Je découvre comme un grand nombre de personnes de mon entourage, aussi bien en Europe qu’en Amerique du Sud, aussi bien en France qu’en Argentine que le tango à des racines Africaines.

Cette idée de documentaire qui avait germé dans la tête du réalisateur, il a dejà quelques années, continue sa croissance en Amerique du Sud. C’est Dom Pedro, réalisateur d’origine Angolaise mais vivant à Paris depuis de nombreuses années qui mène l’enquête. (Une interview de ce personnage, à venir très bientôt). A ses cotés un barbouse, Julien Ferret, plusieurs cordes à son arc : producteur, cadreur et assisstant réalisateur, j’arrive en 3ème position, en sniper avec ma perche et mon micro. Notre mission couvrir Juan Carlos Caceres. Nous nous rencontrons dans un joli appartement dans le Nord de Buenos Aires, pas très loin de l’hypodrome.

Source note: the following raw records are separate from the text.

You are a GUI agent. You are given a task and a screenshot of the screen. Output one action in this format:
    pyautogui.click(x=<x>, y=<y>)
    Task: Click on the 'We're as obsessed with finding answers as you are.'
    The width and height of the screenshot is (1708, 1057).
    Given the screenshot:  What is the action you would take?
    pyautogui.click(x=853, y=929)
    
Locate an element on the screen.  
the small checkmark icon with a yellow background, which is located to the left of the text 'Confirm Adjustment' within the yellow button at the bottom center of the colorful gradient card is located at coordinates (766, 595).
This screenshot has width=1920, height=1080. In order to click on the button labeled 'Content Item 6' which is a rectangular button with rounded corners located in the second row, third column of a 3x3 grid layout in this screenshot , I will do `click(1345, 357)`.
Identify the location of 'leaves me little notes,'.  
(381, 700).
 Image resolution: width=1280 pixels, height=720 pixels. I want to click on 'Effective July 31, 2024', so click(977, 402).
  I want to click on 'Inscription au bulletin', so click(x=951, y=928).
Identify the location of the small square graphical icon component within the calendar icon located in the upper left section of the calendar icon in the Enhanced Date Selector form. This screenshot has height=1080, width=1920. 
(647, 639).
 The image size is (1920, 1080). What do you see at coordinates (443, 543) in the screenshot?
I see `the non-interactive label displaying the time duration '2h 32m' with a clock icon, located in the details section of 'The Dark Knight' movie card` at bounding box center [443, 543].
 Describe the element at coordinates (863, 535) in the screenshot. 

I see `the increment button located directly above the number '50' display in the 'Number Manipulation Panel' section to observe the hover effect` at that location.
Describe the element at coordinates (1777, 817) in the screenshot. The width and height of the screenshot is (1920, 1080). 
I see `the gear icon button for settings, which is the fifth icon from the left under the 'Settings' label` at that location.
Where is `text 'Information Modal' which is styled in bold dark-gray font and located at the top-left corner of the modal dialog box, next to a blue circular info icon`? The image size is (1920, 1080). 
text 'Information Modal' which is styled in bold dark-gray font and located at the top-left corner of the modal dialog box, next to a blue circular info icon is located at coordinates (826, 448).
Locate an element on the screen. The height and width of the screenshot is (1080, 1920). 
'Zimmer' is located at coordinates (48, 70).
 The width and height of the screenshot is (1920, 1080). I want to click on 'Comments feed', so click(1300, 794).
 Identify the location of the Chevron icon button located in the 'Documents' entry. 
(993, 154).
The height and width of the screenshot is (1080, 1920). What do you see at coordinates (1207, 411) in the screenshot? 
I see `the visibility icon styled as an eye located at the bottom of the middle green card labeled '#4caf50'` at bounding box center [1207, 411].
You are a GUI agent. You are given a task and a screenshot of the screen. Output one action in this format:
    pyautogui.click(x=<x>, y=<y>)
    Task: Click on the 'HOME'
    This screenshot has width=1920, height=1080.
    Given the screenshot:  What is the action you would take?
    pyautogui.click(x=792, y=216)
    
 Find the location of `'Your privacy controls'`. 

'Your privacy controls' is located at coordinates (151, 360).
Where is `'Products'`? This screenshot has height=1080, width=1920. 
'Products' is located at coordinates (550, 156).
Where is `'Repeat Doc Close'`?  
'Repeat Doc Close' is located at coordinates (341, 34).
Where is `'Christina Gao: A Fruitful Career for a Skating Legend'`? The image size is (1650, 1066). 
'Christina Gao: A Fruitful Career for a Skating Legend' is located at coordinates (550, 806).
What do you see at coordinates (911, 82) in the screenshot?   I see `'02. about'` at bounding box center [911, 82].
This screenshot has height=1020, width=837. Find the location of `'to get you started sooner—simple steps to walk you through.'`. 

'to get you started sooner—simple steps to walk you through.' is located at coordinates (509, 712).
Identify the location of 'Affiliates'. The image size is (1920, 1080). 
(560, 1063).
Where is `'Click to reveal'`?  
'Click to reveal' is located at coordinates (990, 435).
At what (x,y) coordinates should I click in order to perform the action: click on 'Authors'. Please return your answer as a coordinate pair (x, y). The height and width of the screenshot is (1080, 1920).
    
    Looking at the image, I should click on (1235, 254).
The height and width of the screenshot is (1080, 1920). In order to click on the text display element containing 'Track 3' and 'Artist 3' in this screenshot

Tout le monde est là… à mes cotés le co-producteur qui n’est d’autre que mon colocataire. Nous entamons la conversation, l’ambiance est un peu tendu…On se découvre petit à petit. Comme à mon habitude j’écoute…très attentivement…ça se déroulle en espagnol et en portugais..OUI..parce que Dom Pedro, de part ses origines parle portugais mais ne comprend pas beaucoup l’espagnol, bref c’est déjà le bordel…Je finis mon verre de soda puis JCC continue par de grands mouvements à expliquer ses recherches et son travail qu’il exerce  depuis 30 ans. A la fois historien, professeur, musicien, peintre, ce monsieur a des choses à dire…enormement de choses à dire. Notre réunion se termine, tout le monde a l’air satisfait et moi de même car je pars avec eux.

On restera quelque jours sur Buenos Aires afin de mettre sur bande des plans de la ville. Premier choripan dans la quartier de la Boca, la serveuse comprend un peu le français…On descend une première bouteille de bière..puis une deuxième…je me dis que dans ces conditions là, le job sera plutôt agréable…

C’est le jour du départ. Un peu plus d’un mois que j’étais dans ma chambre, je dois refaire ma valise avec le matériel d’enregistrement en plus ! Difficile de décrire ce que je ressentais sur le moment si ce n’est de pas avoir de “chez moi” et être un peu perdu mais une excitation bien présente. Bref ! Je fais signe au taxi, fourre mon barda à l’avant, prend place à l’arrière, indique le croisement des rues et c’est partit…une dernière virée dans le grand Buenos Aires, cheveux au vent…le taxi me demande si la ville me plait…j’arrive en bas de l’appartement, l’équipe me rejoins…nous voila repartit en taxi…On arrive à la gare de bus, direction Parana, Province de Entre Rio. Ce sera notre premier stop !

Dans le cadre d’un documentaire, nous n’avons rien trouver de mieux que d’aller sur le plus haut Phare d’Amerique Latine. En compagnie d’appareils photos et d’une caméra, nous avons assisté au spectacle.

Buenos Aires trouve son repos, nous en faisons autant après avoir voyagé pendant deux semaine entre l’Argentine et l’Uruguay.